Auf dem Foto kämpfen die Mönche des alten Bratsov mit Hilfe eines „Molotow-Cocktails“ der Polizei, die versuchten, ihr Kloster zu beschlagnahmen.

** Falsch (alt) oder, wie sie heißen, „pAskolniks Mönche des Klosters Esfigmen begann Mitte der 60er Jahre nach dem Treffen des Patriarchen von Konstantinopel Athenagoras mit Papst Paul Sechs. Dann gingen sie, als ob es in juristischem Jargon klang, »in ein taubes Bewusstloses«. Die Mönche betrachteten die Vereinbarungen des Ökumenischen Patriarchen als Verrat an der Orthodoxie, den sie öffentlich erklärten. Als Reaktion darauf erhielten sie von der internationalen Kirchengemeinschaft einen Verweis „wegen der Veröffentlichung des geheimen geistlichen Lebens“ und den Titel „Schismatiker“ von allen athonitischen Klöstern.

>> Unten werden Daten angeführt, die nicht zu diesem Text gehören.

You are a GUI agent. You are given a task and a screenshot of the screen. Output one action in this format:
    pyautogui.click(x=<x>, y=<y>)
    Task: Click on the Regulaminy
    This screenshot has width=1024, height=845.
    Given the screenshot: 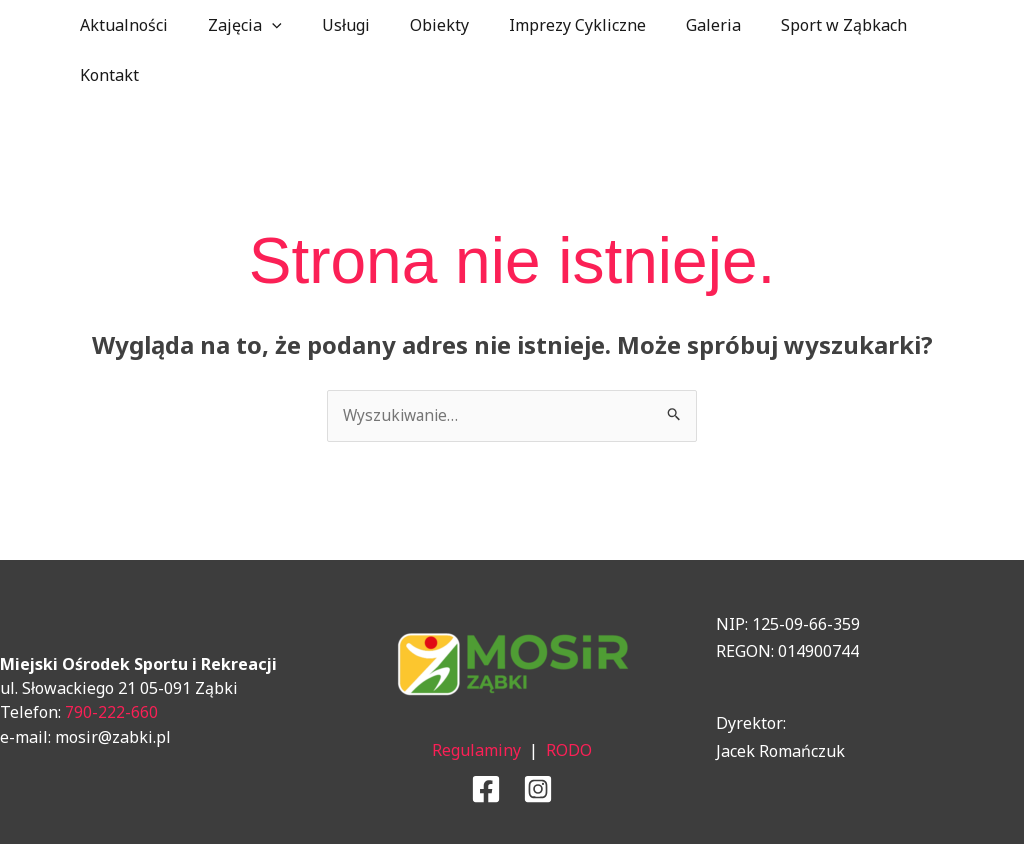 What is the action you would take?
    pyautogui.click(x=476, y=751)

Im Jahr 2017 Strafgericht Thessaloniki in Abwesenheit zu 20 Jahren Gefängnis verurteilt Abt Methodius aus der „alten Bruderschaft“ des rebellischen Esphigmen-Klosters auf dem Berg Athos und den Mönch Antipas – wegen Widerstands und Verwendung von „Molotow-Cocktails“ bei dem Versuch, sie aus dem Kloster in Juli 2013.

Im Jahr 2005 wurde eine parallele Gemeinschaft gegründet, die sich „Neue Esphigmen“ nennt und deren Abt derzeit Abt Bartholomäus ist. Diese Gemeinschaft hat ihren Sitz in Karyes, und für sie werden die Rechte anerkannt, die früher der „alten Bruderschaft“ von Esfigmen gehörten.